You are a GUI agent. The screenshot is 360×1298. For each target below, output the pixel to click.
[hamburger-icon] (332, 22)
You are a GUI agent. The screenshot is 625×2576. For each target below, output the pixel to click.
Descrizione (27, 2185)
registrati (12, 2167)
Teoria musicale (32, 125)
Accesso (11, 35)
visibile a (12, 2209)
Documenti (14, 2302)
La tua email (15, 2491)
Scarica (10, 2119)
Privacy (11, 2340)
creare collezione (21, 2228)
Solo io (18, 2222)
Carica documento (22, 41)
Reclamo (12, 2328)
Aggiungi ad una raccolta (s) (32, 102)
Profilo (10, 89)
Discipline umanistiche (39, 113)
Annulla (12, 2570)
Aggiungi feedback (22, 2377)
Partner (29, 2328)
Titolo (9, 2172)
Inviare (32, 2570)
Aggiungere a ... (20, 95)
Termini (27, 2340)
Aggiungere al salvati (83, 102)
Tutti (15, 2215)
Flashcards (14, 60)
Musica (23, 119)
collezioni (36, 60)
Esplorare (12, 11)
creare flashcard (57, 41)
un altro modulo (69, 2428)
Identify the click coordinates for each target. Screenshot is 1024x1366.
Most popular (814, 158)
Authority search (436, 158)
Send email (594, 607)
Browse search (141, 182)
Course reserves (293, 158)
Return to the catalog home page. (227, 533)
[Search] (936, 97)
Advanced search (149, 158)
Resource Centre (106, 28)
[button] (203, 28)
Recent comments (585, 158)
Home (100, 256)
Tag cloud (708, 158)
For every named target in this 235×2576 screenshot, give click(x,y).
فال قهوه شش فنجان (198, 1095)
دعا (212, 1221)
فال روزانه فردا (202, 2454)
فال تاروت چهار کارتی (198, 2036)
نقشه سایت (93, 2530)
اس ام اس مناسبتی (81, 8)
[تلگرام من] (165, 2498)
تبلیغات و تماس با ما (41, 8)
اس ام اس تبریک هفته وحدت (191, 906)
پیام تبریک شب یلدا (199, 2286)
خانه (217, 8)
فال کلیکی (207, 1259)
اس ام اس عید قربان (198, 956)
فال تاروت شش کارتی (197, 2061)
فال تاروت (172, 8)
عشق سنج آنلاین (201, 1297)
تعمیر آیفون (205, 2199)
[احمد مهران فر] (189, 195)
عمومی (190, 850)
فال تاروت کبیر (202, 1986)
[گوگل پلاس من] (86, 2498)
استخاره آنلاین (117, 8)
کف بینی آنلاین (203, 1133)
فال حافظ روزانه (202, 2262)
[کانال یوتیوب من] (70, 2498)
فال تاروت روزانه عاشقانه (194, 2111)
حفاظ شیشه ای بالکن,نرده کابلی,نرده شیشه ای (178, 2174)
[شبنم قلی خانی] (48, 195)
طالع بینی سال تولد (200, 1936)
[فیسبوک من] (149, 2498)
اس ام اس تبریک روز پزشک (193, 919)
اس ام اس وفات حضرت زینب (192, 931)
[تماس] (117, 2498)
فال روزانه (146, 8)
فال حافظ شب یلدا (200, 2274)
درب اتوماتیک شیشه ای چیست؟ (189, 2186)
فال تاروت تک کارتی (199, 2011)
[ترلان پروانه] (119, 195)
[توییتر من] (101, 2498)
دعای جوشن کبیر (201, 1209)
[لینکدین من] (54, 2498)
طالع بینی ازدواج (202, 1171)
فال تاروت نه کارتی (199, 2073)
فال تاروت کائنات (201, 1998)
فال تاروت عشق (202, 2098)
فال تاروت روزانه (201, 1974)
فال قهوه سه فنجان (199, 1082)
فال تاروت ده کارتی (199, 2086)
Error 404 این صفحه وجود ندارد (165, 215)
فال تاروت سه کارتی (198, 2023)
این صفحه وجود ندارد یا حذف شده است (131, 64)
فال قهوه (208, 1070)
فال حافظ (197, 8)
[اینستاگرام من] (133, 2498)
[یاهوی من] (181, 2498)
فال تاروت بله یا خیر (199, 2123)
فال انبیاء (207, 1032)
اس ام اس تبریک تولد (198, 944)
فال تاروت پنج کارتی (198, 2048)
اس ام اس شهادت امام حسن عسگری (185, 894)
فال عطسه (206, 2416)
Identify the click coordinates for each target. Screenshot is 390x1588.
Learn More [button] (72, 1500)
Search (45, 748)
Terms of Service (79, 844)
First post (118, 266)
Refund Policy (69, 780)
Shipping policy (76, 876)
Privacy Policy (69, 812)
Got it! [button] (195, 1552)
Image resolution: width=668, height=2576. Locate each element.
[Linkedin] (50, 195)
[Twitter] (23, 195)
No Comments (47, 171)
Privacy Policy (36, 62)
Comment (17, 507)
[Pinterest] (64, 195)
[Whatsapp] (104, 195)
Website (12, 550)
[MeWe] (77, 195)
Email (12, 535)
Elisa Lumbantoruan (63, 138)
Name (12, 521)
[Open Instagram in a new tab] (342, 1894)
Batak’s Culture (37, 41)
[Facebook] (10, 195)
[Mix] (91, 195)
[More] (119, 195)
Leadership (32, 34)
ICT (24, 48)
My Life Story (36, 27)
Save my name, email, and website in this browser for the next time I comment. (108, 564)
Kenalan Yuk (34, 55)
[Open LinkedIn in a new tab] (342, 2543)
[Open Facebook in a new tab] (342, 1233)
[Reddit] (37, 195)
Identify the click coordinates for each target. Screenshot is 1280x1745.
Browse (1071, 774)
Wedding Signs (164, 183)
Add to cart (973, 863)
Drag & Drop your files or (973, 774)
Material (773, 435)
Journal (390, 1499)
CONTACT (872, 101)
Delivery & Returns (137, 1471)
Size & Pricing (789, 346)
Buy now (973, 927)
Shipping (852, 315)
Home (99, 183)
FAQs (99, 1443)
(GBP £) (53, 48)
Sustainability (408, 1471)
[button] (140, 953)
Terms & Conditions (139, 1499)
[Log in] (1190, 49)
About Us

WHAT YOU HAVE TO DO.
I'd like all of the entries written out again exactly as they appear above.

OUTPUT BELOW.
You are a GUI agent. The screenshot is 360×1298. For each target below, output the pixel to click.
[hamburger-icon] (332, 22)
You are a GUI agent. The screenshot is 625×2576. For each target below, output the pixel to click.
Descrizione (27, 2185)
registrati (12, 2167)
Teoria musicale (32, 125)
Accesso (11, 35)
visibile a (12, 2209)
Documenti (14, 2302)
La tua email (15, 2491)
Scarica (10, 2119)
Privacy (11, 2340)
creare collezione (21, 2228)
Solo io (18, 2222)
Carica documento (22, 41)
Reclamo (12, 2328)
Aggiungi ad una raccolta (s) (32, 102)
Profilo (10, 89)
Discipline umanistiche (39, 113)
Annulla (12, 2570)
Aggiungi feedback (22, 2377)
Partner (29, 2328)
Titolo (9, 2172)
Inviare (32, 2570)
Aggiungere a ... (20, 95)
Termini (27, 2340)
Aggiungere al salvati (83, 102)
Tutti (15, 2215)
Flashcards (14, 60)
Musica (23, 119)
collezioni (36, 60)
Esplorare (12, 11)
creare flashcard (57, 41)
un altro modulo (69, 2428)
Identify the click coordinates for each target. Screenshot is 1024x1366.
Most popular (814, 158)
Authority search (436, 158)
Send email (594, 607)
Browse search (141, 182)
Course reserves (293, 158)
Return to the catalog home page. (227, 533)
[Search] (936, 97)
Advanced search (149, 158)
Resource Centre (106, 28)
[button] (203, 28)
Recent comments (585, 158)
Home (100, 256)
Tag cloud (708, 158)
For every named target in this 235×2576 screenshot, give click(x,y).
فال قهوه شش فنجان (198, 1095)
دعا (212, 1221)
فال روزانه فردا (202, 2454)
فال تاروت چهار کارتی (198, 2036)
نقشه سایت (93, 2530)
اس ام اس مناسبتی (81, 8)
[تلگرام من] (165, 2498)
تبلیغات و تماس با ما (41, 8)
اس ام اس تبریک هفته وحدت (191, 906)
پیام تبریک شب یلدا (199, 2286)
خانه (217, 8)
فال کلیکی (207, 1259)
اس ام اس عید قربان (198, 956)
فال تاروت شش کارتی (197, 2061)
فال تاروت (172, 8)
عشق سنج آنلاین (201, 1297)
تعمیر آیفون (205, 2199)
[احمد مهران فر] (189, 195)
عمومی (190, 850)
فال تاروت کبیر (202, 1986)
[گوگل پلاس من] (86, 2498)
استخاره آنلاین (117, 8)
کف بینی آنلاین (203, 1133)
فال حافظ روزانه (202, 2262)
[کانال یوتیوب من] (70, 2498)
فال تاروت روزانه عاشقانه (194, 2111)
حفاظ شیشه ای بالکن,نرده کابلی,نرده شیشه ای (178, 2174)
[شبنم قلی خانی] (48, 195)
طالع بینی سال تولد (200, 1936)
[فیسبوک من] (149, 2498)
اس ام اس تبریک روز پزشک (193, 919)
اس ام اس وفات حضرت زینب (192, 931)
[تماس] (117, 2498)
فال روزانه (146, 8)
فال حافظ شب یلدا (200, 2274)
درب اتوماتیک شیشه ای چیست؟ (189, 2186)
فال تاروت تک کارتی (199, 2011)
[ترلان پروانه] (119, 195)
[توییتر من] (101, 2498)
دعای جوشن کبیر (201, 1209)
[لینکدین من] (54, 2498)
طالع بینی ازدواج (202, 1171)
فال تاروت نه کارتی (199, 2073)
فال تاروت کائنات (201, 1998)
فال تاروت عشق (202, 2098)
فال تاروت روزانه (201, 1974)
فال قهوه سه فنجان (199, 1082)
فال تاروت ده کارتی (199, 2086)
Error 404 این صفحه وجود ندارد (165, 215)
فال تاروت سه کارتی (198, 2023)
این صفحه وجود ندارد یا حذف شده است (131, 64)
فال قهوه (208, 1070)
فال حافظ (197, 8)
[اینستاگرام من] (133, 2498)
[یاهوی من] (181, 2498)
فال تاروت بله یا خیر (199, 2123)
فال انبیاء (207, 1032)
اس ام اس تبریک تولد (198, 944)
فال تاروت پنج کارتی (198, 2048)
اس ام اس شهادت امام حسن عسگری (185, 894)
فال عطسه (206, 2416)
Identify the click coordinates for each target. Screenshot is 390x1588.
Learn More [button] (72, 1500)
Search (45, 748)
Terms of Service (79, 844)
First post (118, 266)
Refund Policy (69, 780)
Shipping policy (76, 876)
Privacy Policy (69, 812)
Got it! [button] (195, 1552)
Image resolution: width=668, height=2576. Locate each element.
[Linkedin] (50, 195)
[Twitter] (23, 195)
No Comments (47, 171)
Privacy Policy (36, 62)
Comment (17, 507)
[Pinterest] (64, 195)
[Whatsapp] (104, 195)
Website (12, 550)
[MeWe] (77, 195)
Email (12, 535)
Elisa Lumbantoruan (63, 138)
Name (12, 521)
[Open Instagram in a new tab] (342, 1894)
Batak’s Culture (37, 41)
[Facebook] (10, 195)
[Mix] (91, 195)
[More] (119, 195)
Leadership (32, 34)
ICT (24, 48)
My Life Story (36, 27)
Save my name, email, and website in this browser for the next time I comment. (108, 564)
Kenalan Yuk (34, 55)
[Open LinkedIn in a new tab] (342, 2543)
[Open Facebook in a new tab] (342, 1233)
[Reddit] (37, 195)
Identify the click coordinates for each target. Screenshot is 1280x1745.
Browse (1071, 774)
Wedding Signs (164, 183)
Add to cart (973, 863)
Drag & Drop your files or (973, 774)
Material (773, 435)
Journal (390, 1499)
CONTACT (872, 101)
Delivery & Returns (137, 1471)
Size & Pricing (789, 346)
Buy now (973, 927)
Shipping (852, 315)
Home (99, 183)
FAQs (99, 1443)
(GBP £) (53, 48)
Sustainability (408, 1471)
[button] (140, 953)
Terms & Conditions (139, 1499)
[Log in] (1190, 49)
About Us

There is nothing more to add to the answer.